### Try it
If a line in the data holds the string "table", list it.

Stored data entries
========================================================================

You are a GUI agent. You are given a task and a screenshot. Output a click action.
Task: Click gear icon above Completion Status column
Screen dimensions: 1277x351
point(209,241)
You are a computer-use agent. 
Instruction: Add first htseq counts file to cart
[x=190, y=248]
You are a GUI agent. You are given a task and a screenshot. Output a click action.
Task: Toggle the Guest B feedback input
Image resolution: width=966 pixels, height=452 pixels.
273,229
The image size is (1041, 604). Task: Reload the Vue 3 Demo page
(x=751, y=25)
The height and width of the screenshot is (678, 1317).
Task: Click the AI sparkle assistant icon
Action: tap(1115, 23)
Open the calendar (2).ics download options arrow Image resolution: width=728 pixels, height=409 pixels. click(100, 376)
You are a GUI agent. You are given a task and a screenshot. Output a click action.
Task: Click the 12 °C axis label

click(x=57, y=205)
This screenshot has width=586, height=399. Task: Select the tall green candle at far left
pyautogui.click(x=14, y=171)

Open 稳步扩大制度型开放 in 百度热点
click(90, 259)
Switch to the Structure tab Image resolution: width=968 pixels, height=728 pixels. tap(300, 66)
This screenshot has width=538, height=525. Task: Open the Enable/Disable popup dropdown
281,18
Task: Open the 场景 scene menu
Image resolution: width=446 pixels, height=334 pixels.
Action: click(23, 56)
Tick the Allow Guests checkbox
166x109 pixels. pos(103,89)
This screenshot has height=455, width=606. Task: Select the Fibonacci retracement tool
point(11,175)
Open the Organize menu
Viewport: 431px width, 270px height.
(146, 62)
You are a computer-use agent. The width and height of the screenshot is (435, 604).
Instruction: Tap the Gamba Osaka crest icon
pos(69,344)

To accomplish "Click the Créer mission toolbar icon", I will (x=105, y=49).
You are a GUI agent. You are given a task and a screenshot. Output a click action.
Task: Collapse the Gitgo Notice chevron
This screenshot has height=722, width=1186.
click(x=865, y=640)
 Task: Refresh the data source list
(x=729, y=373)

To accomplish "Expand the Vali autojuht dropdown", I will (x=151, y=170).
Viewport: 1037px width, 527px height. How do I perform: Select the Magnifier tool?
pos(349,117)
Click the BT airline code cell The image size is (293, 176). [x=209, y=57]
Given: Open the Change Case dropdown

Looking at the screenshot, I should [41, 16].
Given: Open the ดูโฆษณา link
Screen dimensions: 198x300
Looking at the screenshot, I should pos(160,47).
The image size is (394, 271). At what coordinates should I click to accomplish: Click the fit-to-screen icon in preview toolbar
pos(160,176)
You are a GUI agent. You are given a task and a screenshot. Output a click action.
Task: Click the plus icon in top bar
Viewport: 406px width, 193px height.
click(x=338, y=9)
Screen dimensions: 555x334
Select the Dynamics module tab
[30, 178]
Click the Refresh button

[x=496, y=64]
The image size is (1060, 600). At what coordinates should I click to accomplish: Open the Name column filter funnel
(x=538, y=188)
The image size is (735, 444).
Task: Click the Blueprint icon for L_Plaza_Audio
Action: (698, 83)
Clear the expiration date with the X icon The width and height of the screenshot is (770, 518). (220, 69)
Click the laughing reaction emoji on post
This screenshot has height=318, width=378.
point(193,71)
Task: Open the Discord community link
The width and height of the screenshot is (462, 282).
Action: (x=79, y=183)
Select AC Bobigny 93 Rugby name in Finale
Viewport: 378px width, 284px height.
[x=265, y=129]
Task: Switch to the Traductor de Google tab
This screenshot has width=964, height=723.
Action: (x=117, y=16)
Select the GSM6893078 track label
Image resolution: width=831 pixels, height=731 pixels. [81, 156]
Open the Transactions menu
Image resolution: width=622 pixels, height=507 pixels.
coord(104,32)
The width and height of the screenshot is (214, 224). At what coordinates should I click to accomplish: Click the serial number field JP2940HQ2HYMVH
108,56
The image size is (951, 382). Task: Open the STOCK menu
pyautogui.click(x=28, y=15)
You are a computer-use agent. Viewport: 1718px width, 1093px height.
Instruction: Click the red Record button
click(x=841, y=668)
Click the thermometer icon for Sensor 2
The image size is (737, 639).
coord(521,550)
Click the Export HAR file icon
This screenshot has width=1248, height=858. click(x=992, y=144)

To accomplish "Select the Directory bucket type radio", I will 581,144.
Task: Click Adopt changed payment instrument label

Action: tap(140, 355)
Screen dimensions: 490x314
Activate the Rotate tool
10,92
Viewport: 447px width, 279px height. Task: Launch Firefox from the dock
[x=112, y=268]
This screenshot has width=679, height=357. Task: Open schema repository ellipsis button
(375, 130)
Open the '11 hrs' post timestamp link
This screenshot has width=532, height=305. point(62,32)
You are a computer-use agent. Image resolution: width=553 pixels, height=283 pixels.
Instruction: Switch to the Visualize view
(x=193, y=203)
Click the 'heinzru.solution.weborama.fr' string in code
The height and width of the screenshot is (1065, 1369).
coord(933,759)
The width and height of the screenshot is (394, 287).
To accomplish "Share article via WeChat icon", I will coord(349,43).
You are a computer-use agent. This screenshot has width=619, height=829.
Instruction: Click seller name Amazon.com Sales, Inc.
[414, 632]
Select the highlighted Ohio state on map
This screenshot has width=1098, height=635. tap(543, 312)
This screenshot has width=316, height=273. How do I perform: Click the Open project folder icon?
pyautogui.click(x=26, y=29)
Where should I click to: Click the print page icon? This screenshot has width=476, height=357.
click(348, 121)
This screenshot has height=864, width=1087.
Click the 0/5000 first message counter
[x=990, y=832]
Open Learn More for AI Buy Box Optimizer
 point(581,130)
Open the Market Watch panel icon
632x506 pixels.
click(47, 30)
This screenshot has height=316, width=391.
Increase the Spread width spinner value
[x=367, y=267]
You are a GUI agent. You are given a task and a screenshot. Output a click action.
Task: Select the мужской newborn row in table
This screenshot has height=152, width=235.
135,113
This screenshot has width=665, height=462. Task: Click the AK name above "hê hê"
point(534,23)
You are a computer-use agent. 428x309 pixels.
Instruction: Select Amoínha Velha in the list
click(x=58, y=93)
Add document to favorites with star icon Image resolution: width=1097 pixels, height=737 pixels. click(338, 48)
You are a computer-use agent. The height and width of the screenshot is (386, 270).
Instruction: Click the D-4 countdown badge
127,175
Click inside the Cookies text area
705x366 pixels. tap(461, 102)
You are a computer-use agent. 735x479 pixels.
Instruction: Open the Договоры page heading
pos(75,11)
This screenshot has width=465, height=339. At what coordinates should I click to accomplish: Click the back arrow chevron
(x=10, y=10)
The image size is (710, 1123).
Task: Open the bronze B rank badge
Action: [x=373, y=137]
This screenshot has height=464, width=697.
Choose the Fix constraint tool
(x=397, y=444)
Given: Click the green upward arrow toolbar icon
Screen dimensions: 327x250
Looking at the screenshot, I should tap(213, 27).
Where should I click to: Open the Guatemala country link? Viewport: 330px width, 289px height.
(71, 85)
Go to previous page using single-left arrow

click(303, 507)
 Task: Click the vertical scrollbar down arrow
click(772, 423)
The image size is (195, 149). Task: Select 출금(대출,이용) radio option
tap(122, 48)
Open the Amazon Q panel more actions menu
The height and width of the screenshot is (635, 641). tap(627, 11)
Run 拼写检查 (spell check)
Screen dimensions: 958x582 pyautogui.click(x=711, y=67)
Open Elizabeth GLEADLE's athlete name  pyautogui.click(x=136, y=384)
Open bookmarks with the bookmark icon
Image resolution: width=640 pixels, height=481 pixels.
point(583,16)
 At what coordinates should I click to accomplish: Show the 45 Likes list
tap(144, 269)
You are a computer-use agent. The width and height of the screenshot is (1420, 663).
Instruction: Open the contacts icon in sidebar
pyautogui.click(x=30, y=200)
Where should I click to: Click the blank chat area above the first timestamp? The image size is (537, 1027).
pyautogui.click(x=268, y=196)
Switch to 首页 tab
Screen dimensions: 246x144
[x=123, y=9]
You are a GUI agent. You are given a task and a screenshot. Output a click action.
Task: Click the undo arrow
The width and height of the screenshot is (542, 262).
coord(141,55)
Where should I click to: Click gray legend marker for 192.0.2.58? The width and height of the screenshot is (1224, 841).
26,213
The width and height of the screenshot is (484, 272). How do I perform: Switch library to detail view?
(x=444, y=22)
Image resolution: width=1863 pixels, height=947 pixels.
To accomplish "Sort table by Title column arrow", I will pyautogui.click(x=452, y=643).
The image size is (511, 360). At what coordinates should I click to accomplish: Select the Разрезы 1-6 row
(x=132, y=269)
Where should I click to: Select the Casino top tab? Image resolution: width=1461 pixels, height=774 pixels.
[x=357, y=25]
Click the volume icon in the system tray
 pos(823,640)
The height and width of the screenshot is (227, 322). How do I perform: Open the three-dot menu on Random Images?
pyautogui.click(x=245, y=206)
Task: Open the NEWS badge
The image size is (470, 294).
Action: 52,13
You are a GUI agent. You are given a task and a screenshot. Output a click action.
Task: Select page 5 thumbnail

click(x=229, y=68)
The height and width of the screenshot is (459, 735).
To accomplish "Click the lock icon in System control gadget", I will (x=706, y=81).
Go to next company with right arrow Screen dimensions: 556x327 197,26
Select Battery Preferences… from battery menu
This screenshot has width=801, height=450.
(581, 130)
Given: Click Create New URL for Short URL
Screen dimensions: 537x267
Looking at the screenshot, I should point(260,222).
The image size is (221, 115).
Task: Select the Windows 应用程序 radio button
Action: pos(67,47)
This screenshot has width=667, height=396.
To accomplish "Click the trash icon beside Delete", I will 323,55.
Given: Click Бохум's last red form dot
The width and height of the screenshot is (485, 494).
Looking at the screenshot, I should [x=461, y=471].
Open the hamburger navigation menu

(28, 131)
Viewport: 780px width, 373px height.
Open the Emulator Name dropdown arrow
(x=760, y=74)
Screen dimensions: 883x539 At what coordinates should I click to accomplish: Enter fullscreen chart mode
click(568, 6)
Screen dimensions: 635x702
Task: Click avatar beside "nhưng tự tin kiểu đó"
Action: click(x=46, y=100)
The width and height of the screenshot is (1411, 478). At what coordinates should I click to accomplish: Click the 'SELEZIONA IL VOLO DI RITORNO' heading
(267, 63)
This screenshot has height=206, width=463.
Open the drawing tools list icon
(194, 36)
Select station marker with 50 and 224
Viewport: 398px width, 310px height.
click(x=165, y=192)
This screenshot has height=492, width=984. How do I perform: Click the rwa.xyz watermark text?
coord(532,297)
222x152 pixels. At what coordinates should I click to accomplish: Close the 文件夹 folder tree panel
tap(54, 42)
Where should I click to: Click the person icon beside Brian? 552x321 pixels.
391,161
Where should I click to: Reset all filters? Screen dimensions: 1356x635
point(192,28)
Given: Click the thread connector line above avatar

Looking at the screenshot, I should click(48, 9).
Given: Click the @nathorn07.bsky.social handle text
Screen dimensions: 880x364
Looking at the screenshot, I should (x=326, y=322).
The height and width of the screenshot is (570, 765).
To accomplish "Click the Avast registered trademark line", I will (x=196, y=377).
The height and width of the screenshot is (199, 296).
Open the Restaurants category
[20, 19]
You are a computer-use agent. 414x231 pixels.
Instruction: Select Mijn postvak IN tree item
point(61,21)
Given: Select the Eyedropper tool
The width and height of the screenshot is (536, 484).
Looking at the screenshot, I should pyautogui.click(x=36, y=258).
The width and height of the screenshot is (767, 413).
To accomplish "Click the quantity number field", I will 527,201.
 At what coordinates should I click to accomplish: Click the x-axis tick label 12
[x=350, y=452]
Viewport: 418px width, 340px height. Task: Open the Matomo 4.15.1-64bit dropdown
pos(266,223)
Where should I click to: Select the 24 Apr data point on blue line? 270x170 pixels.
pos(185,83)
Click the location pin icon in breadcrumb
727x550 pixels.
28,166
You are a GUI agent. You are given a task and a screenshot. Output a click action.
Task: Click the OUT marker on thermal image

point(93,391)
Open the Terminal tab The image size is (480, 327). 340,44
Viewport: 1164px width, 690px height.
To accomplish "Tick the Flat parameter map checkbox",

========================================================================

### Answer to this task
Task: Select the мужской newborn row in table
To accomplish "Sort table by Title column arrow", I will pyautogui.click(x=452, y=643).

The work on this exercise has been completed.